======== DATA TO EXAMINE ========

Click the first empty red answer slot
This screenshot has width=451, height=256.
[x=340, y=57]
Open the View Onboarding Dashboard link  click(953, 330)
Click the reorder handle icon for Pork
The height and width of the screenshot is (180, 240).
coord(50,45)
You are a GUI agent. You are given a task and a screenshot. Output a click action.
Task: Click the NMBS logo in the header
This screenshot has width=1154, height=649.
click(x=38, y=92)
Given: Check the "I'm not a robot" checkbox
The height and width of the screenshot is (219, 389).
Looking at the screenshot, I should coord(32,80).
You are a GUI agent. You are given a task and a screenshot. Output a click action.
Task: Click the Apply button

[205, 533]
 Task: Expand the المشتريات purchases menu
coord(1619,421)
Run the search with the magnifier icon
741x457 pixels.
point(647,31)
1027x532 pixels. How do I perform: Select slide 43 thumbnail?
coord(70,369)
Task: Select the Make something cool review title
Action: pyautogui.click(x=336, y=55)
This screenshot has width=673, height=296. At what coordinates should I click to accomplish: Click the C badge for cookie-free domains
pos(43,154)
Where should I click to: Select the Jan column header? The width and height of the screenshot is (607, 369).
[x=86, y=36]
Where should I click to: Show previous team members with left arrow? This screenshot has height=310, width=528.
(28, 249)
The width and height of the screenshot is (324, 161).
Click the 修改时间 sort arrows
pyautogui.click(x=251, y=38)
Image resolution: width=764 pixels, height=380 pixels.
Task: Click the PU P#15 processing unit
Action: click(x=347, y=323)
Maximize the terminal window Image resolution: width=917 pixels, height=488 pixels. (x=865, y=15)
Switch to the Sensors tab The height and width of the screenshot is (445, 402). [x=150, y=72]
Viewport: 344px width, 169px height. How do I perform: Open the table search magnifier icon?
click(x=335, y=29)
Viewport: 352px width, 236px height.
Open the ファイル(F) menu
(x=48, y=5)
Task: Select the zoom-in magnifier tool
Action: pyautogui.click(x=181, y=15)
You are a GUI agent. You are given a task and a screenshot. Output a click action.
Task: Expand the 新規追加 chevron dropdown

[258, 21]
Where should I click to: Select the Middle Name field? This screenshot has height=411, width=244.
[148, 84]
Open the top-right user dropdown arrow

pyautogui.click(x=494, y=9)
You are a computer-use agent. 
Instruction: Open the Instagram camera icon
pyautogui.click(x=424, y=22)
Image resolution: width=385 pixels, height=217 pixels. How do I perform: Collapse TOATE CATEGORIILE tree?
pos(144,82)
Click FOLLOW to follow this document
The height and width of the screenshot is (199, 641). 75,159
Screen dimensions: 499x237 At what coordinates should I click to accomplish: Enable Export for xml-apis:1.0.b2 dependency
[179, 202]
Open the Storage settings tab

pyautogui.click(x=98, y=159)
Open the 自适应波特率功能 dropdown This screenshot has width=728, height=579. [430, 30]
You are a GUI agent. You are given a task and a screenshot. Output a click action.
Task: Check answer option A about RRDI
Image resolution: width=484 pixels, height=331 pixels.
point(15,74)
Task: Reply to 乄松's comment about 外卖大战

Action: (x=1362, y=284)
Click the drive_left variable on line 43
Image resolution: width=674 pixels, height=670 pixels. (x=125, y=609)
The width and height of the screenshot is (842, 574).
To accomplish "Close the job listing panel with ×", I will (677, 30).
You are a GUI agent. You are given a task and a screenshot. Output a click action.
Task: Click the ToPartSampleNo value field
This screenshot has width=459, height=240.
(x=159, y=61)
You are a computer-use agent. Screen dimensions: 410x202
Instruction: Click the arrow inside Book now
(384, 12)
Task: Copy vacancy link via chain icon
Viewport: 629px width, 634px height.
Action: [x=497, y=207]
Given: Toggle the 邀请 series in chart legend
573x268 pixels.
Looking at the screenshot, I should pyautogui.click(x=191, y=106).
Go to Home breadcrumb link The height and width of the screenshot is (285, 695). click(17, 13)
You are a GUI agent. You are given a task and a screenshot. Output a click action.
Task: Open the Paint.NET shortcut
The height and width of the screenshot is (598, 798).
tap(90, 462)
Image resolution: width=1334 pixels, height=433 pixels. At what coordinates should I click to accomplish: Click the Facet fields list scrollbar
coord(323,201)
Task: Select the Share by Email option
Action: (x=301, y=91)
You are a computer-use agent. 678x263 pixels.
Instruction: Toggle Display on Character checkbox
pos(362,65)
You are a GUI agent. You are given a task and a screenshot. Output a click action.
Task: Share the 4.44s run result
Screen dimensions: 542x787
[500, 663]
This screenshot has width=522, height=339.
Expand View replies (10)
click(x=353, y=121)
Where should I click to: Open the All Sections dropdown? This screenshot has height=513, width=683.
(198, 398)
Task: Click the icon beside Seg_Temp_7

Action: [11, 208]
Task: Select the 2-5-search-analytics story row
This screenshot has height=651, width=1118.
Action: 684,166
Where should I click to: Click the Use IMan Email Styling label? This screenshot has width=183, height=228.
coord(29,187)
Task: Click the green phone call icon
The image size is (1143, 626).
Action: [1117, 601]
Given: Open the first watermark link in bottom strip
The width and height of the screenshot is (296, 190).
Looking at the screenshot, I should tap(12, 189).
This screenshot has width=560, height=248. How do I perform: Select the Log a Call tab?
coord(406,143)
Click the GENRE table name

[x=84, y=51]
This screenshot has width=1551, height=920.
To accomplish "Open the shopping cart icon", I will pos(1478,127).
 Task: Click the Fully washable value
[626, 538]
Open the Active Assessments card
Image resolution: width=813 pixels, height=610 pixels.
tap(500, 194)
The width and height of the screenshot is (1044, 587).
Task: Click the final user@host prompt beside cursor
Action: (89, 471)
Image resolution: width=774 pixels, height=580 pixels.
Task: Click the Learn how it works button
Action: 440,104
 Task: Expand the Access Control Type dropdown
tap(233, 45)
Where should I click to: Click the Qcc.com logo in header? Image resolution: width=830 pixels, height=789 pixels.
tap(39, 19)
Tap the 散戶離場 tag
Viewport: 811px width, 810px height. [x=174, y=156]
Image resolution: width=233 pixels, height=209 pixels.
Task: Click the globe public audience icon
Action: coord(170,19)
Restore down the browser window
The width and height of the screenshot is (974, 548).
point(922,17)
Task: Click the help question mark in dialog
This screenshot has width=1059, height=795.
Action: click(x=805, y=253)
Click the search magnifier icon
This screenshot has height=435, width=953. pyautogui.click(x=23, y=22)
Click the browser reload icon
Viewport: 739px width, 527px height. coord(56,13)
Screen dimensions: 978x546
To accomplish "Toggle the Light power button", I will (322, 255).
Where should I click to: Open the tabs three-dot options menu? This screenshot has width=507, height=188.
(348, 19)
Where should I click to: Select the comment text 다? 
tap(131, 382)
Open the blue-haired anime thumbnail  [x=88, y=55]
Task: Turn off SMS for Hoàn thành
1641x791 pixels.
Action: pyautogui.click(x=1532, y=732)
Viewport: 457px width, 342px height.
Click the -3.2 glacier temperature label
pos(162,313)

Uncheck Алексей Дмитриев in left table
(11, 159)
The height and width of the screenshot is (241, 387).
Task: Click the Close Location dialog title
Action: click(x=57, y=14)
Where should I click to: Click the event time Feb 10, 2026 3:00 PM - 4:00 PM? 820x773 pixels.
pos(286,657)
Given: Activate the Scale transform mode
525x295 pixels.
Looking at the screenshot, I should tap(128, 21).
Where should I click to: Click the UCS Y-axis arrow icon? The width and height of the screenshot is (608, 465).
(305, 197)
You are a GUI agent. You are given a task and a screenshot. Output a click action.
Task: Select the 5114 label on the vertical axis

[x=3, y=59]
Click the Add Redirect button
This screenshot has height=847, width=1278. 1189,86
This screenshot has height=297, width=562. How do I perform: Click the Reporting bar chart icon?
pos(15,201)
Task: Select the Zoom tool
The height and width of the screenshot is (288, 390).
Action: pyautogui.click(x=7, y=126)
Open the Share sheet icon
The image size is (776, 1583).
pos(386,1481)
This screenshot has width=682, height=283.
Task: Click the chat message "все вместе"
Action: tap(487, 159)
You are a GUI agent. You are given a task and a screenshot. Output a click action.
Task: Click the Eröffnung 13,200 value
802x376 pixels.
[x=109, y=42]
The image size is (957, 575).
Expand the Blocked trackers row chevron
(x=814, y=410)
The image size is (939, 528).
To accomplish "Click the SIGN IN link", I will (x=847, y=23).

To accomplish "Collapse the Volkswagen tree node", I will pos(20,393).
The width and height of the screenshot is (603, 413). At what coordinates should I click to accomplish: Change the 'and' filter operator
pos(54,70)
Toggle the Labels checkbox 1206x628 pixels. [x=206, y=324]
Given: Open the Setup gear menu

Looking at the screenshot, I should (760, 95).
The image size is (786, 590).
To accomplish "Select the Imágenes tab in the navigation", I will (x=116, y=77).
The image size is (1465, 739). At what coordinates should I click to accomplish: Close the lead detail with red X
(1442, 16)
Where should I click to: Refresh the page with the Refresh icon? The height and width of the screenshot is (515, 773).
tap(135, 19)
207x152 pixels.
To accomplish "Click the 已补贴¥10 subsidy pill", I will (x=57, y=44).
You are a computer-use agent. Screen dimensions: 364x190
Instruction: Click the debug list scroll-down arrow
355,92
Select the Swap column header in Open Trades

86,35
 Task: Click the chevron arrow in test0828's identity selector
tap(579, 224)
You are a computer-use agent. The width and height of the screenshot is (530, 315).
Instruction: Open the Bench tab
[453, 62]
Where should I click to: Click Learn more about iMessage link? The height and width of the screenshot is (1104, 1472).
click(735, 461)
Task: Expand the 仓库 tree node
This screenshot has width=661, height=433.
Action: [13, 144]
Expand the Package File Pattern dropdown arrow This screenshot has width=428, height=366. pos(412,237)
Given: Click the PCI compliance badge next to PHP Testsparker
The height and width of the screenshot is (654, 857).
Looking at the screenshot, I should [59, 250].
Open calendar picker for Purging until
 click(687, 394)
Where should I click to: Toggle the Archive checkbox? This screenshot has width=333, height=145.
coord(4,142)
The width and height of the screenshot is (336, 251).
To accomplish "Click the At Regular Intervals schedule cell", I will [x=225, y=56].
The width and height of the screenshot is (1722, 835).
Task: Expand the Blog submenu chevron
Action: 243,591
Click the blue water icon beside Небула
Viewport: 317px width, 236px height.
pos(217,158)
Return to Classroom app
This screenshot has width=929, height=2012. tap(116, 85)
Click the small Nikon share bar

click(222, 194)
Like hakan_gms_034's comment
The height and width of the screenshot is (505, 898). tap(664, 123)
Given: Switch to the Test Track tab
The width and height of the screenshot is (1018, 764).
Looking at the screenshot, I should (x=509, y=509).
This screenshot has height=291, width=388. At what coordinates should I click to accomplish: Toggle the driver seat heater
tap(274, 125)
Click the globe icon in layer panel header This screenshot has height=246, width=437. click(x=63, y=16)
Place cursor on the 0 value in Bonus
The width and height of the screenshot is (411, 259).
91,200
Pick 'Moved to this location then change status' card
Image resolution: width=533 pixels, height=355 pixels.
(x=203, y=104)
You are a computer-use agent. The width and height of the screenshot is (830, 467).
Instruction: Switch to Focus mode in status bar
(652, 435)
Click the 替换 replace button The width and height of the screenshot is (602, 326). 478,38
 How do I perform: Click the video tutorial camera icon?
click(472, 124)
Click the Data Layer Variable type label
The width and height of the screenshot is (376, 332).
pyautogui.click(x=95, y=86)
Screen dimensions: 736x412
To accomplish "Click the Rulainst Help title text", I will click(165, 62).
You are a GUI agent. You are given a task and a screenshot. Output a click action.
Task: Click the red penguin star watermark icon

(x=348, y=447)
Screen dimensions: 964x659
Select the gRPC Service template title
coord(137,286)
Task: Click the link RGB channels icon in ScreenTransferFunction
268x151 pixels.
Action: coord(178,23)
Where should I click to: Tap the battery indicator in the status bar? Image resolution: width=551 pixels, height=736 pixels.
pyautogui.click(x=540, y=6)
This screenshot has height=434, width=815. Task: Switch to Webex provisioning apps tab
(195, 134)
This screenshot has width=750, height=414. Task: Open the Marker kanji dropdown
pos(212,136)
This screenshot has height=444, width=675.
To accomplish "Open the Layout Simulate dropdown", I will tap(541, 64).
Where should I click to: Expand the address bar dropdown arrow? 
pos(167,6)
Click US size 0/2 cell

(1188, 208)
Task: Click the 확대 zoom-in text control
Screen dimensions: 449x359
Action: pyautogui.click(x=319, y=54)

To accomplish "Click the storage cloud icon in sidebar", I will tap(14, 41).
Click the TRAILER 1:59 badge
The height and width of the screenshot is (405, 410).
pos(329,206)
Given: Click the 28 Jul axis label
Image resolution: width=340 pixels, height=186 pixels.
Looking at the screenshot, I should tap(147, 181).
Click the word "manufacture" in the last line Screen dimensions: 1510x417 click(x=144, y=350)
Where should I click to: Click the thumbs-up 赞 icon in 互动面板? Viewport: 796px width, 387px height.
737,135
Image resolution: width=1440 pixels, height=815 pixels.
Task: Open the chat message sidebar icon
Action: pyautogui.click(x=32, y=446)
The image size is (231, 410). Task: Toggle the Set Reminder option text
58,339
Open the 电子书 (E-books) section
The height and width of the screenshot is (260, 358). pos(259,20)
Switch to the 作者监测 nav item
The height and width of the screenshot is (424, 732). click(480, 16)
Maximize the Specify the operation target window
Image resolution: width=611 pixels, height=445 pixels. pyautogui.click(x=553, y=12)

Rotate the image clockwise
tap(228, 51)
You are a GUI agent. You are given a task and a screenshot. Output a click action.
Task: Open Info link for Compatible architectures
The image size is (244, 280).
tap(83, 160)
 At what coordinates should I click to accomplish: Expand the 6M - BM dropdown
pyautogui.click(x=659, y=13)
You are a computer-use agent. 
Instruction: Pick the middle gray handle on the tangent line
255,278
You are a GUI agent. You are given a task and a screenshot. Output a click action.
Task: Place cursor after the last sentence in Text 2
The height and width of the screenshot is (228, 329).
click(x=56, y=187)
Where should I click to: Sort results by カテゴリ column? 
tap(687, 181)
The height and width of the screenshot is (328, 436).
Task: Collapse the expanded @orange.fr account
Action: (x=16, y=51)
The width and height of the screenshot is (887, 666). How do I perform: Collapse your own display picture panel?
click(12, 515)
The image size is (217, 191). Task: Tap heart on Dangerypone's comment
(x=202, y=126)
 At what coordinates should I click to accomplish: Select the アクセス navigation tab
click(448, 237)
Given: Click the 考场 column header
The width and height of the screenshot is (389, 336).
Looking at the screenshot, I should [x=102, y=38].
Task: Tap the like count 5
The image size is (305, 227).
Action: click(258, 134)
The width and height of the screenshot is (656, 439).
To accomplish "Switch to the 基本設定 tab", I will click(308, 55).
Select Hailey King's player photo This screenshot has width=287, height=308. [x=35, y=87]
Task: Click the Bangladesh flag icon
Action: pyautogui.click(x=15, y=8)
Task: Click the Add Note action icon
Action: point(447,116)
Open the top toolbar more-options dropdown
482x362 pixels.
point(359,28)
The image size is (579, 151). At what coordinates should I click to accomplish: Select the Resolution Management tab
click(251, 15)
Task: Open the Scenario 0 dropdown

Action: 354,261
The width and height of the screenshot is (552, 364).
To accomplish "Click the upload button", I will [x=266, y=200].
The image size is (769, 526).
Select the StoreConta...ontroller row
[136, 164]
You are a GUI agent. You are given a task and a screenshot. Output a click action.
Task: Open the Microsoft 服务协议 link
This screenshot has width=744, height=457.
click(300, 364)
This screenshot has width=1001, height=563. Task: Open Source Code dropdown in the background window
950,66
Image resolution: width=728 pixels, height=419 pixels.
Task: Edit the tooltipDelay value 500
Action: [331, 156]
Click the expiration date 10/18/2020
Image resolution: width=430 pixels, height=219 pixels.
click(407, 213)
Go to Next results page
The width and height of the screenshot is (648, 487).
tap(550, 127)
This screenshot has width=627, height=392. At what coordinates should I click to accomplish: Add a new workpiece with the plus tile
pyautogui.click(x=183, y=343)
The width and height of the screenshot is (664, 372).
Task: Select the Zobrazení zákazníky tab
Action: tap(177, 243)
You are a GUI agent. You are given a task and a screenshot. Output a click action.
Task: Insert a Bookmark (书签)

========

■ ACTION ITEM
Take the lines above from the one containing "This screenshot has width=459, height=240." down to the one containing "Given: Open the first", and transcribe them exactly, both ends included.

■ TASK OUTPUT
This screenshot has width=459, height=240.
(x=159, y=61)
You are a computer-use agent. Screen dimensions: 410x202
Instruction: Click the arrow inside Book now
(384, 12)
Task: Copy vacancy link via chain icon
Viewport: 629px width, 634px height.
Action: [x=497, y=207]
Given: Toggle the 邀请 series in chart legend
573x268 pixels.
Looking at the screenshot, I should pyautogui.click(x=191, y=106).
Go to Home breadcrumb link The height and width of the screenshot is (285, 695). click(17, 13)
You are a GUI agent. You are given a task and a screenshot. Output a click action.
Task: Open the Paint.NET shortcut
The height and width of the screenshot is (598, 798).
tap(90, 462)
Image resolution: width=1334 pixels, height=433 pixels. At what coordinates should I click to accomplish: Click the Facet fields list scrollbar
coord(323,201)
Task: Select the Share by Email option
Action: (x=301, y=91)
You are a computer-use agent. 678x263 pixels.
Instruction: Toggle Display on Character checkbox
pos(362,65)
You are a GUI agent. You are given a task and a screenshot. Output a click action.
Task: Share the 4.44s run result
Screen dimensions: 542x787
[500, 663]
This screenshot has width=522, height=339.
Expand View replies (10)
click(x=353, y=121)
Where should I click to: Open the All Sections dropdown? This screenshot has height=513, width=683.
(198, 398)
Task: Click the icon beside Seg_Temp_7

Action: [11, 208]
Task: Select the 2-5-search-analytics story row
This screenshot has height=651, width=1118.
Action: 684,166
Where should I click to: Click the Use IMan Email Styling label? This screenshot has width=183, height=228.
coord(29,187)
Task: Click the green phone call icon
The image size is (1143, 626).
Action: [1117, 601]
Given: Open the first watermark link in bottom strip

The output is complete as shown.